FORTUNE -- The County Line barbecue joint in Austin is buzzing at lunchtime -- you can smell the charred red meat half a mile away. Way in the back corner, Don Yacktman is enjoying his usual: a plate of lean brisket, peppered turkey breast, potato salad, and baked beans. He's surrounded by a gaggle of local bankers who are pitching him on services he doesn't need and eagerly asking him questions. How does he beat the market? What's his secret?
This isn't Warren Buffett holding court at Piccolo Pete's, but it's close. Yacktman is one of the world's most successful mutual fund managers, yet you would never know it. He's dressed in khakis and wearing a Timex. He speaks softly and keeps his head down. When the bankers press him for investing tips, Yacktman first cracks a corny joke -- "the secret's in the sauce," he says, passing a cup of barbecue sauce -- then tells them it's simple: He waits to buy great companies when they're down and rides them until they recover, which great companies almost always do. You don't need to jump in and out of stocks, he tells them. "You just need to catch the wind enough times," he says. "And you need to be very, very patient."

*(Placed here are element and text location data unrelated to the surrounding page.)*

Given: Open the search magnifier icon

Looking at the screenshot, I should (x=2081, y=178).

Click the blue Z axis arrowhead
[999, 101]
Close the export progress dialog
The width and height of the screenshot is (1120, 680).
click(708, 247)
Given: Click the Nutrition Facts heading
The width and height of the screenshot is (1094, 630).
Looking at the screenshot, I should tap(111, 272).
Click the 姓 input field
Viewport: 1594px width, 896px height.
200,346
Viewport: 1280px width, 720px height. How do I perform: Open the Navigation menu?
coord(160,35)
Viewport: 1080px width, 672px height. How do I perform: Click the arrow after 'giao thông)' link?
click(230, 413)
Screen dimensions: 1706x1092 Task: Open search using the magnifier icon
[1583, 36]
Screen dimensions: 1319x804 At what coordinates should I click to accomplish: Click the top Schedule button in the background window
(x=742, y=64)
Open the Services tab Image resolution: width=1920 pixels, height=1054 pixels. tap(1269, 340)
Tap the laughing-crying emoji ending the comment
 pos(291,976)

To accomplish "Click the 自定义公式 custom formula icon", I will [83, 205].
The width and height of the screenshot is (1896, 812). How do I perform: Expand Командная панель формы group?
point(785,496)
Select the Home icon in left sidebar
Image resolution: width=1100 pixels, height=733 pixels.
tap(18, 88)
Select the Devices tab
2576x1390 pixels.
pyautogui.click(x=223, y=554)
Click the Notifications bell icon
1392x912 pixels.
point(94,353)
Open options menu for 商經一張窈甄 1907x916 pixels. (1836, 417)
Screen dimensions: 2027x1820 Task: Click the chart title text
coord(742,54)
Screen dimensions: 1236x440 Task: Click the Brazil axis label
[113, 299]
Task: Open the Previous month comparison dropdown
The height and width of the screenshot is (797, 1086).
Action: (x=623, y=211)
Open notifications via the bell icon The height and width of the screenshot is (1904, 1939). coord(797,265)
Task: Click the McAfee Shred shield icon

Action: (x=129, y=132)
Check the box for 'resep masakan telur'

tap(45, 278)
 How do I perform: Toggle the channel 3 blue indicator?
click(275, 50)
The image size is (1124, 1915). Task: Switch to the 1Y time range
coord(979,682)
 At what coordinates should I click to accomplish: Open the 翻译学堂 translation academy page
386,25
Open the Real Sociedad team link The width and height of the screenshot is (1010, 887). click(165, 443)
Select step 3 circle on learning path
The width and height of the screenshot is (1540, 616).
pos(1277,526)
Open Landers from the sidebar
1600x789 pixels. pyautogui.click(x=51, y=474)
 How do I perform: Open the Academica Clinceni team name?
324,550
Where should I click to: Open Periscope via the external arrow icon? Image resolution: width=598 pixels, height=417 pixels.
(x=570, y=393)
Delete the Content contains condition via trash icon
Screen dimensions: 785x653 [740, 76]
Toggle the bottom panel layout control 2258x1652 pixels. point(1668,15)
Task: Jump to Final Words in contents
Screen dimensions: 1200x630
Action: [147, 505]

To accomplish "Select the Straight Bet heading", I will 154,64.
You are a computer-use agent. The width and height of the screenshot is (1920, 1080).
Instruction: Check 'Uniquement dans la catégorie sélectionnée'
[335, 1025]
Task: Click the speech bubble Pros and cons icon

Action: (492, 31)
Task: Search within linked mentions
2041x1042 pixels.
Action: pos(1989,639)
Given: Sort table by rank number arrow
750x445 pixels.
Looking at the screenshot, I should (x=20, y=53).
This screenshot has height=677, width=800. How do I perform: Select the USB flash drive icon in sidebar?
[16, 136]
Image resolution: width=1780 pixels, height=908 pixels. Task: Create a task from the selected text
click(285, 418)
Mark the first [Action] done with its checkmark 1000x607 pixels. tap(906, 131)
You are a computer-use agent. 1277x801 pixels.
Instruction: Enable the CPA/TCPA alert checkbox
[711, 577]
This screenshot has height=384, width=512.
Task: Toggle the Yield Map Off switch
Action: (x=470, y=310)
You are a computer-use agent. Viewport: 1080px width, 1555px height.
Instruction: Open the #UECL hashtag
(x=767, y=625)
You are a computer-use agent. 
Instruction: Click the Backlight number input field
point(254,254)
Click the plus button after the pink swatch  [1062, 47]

You won't find a more patient investor -- one who's seemingly programmed to withstand the whipsaw stock market of today, with its fiscal cliffs and earnings uncertainty -- than Yacktman. The 71-year-old with a broad build and bald pate is thriving in the slumping, post-crisis world of stock mutual funds. During the past decade his flagship Yacktman Fund (YACKX) has returned 10.5% a year, almost double the S&P 500's return, while his more concentrated Yacktman Focused Fund (YAFFX) has returned 11%. His record since the middle of the financial crisis is even more impressive. After prescient bets on beat-up stocks like Viacom and News Corp., the fund skyrocketed 99% from the end of 2008 through mid-November, scorching 98% of competitors as well as the overall market.The spectacular returns and conservative approach have attracted new money -- a lot of new money -- to Yacktman's funds. The two funds have pulled in $12.9 billion since 2008, Morningstar estimates -- more than all but one other stock fund, a BlackRock dividend fund.
What's shocking is that one of the hottest fund managers today isn't celebrated for his market-trouncing returns the way stars like Ken Heebner and Bill Miller were a few years ago. Yacktman's not a gunslinger, nor does he think he'll beat the S&P 500 every year. You won't hear his opinion about the European debt crisis. In fact, if you don't catch his rare segments on CNBC, you might not hear him at all.
What's also exceptional is Yacktman's dedication to his family. Six of his seven children have followed him from Chicago, where he lived for 38 years, to Austin, where he moved in 2005. He's been transferring control of the funds to his second-oldest son, Steve, 42. And for the past seven years he has dedicated his life to helping his adult daughter recover from a devastating stroke that left her in a locked-in state.